Imagine this: Madison Avenue print ad dollars start shifting to USA Today and you own a big local daily paper. What do you do? Well, you go out and buy a press and all the prepress equipment necessary to produce a color newspaper of course! If the customer wants color, we’ll give them color. Of course, most newspapers didn’t hire RIT grads to run a color department, if they even had one.
The problem gets further compounded because newspapers were charging more for those ads and having to run make good ads or not get paid. It became a big mess. The lease on the new press wasn’t going away either. Newspaper press prices were measured starting around $10 million. They had a press capable of printing color so they decided color graphics and photos needed to be focal points of our paper. While that sounded great on the surface, that’s how we got to where we are. What they should have been concentrating on was reporting the news. When it comes to newspapers, content should be key.
It probably all works until Craigslist and eBay
As bad as this all is, the industry probably wouldn’t have fallen apart as quickly as it did if not for the likes of Craigslist’s free classified ads and eBay to sell your old stuff to the highest bidder. However had newspapers stayed out of color, they’d have had huge war chests of cash when this latest threat hit. They’d still have the greatest reporters in the world under their roof.

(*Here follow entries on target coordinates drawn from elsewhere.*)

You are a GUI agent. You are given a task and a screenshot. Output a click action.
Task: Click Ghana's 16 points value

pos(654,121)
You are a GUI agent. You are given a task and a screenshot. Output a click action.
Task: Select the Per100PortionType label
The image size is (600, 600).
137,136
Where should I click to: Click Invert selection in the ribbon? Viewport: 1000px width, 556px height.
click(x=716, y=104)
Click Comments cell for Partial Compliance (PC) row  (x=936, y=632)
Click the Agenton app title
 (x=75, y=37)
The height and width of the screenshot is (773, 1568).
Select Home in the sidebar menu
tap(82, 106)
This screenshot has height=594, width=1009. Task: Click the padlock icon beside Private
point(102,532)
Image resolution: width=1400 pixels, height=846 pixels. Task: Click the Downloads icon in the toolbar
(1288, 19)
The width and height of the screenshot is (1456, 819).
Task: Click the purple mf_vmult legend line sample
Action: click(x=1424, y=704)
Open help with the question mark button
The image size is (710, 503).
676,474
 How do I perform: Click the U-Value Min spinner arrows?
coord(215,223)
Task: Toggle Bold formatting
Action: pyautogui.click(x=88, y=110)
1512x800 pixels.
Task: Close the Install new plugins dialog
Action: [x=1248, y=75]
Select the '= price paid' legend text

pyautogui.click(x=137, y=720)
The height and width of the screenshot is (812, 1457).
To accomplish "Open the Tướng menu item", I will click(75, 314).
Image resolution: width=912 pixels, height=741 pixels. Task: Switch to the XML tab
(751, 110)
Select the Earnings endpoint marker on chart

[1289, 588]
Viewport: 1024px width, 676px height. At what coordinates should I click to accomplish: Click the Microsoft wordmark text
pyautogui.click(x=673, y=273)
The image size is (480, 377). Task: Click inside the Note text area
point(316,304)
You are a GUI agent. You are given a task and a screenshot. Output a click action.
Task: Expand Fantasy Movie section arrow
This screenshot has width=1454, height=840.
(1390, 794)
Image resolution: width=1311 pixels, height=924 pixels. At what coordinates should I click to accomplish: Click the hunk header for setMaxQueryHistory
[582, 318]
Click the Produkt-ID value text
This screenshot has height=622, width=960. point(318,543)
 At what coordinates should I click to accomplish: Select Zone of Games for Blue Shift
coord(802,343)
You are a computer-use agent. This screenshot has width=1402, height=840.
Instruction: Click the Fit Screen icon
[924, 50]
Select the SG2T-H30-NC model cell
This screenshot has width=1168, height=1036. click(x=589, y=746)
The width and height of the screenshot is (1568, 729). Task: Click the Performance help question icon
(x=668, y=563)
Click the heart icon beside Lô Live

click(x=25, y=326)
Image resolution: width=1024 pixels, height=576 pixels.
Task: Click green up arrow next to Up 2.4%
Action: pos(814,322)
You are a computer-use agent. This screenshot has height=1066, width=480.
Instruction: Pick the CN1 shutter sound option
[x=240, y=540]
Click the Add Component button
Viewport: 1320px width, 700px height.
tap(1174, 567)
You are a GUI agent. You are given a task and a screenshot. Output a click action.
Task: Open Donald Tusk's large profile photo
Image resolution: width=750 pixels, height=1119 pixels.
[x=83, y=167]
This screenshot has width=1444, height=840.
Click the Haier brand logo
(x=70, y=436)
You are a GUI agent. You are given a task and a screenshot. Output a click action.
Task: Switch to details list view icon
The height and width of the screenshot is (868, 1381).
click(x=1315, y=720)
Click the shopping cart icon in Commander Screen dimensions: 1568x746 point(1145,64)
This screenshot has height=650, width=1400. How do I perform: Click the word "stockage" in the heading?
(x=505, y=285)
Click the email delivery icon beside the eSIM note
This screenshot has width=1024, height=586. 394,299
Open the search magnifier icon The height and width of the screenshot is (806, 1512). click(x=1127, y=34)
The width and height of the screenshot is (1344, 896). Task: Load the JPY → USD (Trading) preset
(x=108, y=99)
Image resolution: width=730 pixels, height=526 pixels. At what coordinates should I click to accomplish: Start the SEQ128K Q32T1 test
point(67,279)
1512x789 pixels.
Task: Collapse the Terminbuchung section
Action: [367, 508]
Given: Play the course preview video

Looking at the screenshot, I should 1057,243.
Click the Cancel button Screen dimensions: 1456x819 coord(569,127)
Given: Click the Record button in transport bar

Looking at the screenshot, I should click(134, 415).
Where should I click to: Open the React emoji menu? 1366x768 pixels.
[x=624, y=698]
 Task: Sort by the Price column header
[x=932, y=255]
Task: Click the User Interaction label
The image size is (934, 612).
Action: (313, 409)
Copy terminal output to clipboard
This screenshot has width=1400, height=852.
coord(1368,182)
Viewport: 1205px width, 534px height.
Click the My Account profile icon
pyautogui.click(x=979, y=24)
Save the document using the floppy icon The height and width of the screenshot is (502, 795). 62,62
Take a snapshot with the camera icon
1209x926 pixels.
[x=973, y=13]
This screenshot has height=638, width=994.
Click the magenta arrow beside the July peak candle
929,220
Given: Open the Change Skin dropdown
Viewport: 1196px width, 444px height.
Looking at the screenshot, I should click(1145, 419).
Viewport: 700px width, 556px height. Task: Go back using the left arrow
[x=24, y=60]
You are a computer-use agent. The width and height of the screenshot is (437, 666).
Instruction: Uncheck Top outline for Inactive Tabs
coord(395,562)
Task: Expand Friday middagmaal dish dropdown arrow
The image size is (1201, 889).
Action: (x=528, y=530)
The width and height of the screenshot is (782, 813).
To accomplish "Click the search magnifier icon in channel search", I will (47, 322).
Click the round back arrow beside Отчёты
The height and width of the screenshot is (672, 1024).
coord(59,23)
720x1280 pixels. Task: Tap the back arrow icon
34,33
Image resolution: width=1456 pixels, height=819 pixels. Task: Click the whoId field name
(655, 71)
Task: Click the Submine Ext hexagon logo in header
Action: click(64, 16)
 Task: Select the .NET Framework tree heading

Instead, most newspaper businesses were gutted shells of their former selves by the early part of this century. They had decided two decades earlier that color would be their last great battle ground. When the internet rolled around, instead of embracing it, they ignored it at first. Then they posted identical content on the web as in the paper but for free.
In the end, the widespread rapid adoption of color across the newspaper industry that followed in USA Today’s footsteps is what caused the virtual overnight demise of the newspaper industry. USA Today was not going to kill local newspapers. It just wasn’t going to happen. While it’s arguable their reporting of national stories was better, there is no way they could cover the local beat; not in every city across the country. Besides there are wire services to provide coverage of the big national and international stories.
So what was the perceived threat? It was color. In the newspaper industry at the time, color was new technology. Think about some of the greatest photographers of all time. Ansel Adams made a career and a great deal of money with black and white photography. What if newspapers had embraced new fonts and graphical capabilities instead of embracing color? That’s what companies like Aldus and Adobe were bringing to market at unheard of low prices. Yes, this occurred at the same time.
There was one paper that did do that and became a national powerhouse. The Wall Street Journal relied upon great reporting and cool monochrome graphics until they had a clear understanding of how to utilize color in a profitable way. Being first or even an early adopter of new technology will not always mean you have an advantage. Some of the people and brands that have waited until recently to enter the social media pond are just crushing it.
So watch for new technology. Understand new technology and then build a case for the new technology in your business. Listen to yourself and your gut; not the so called experts. Don’t follow the crowd, follow the path that is best for your unique business.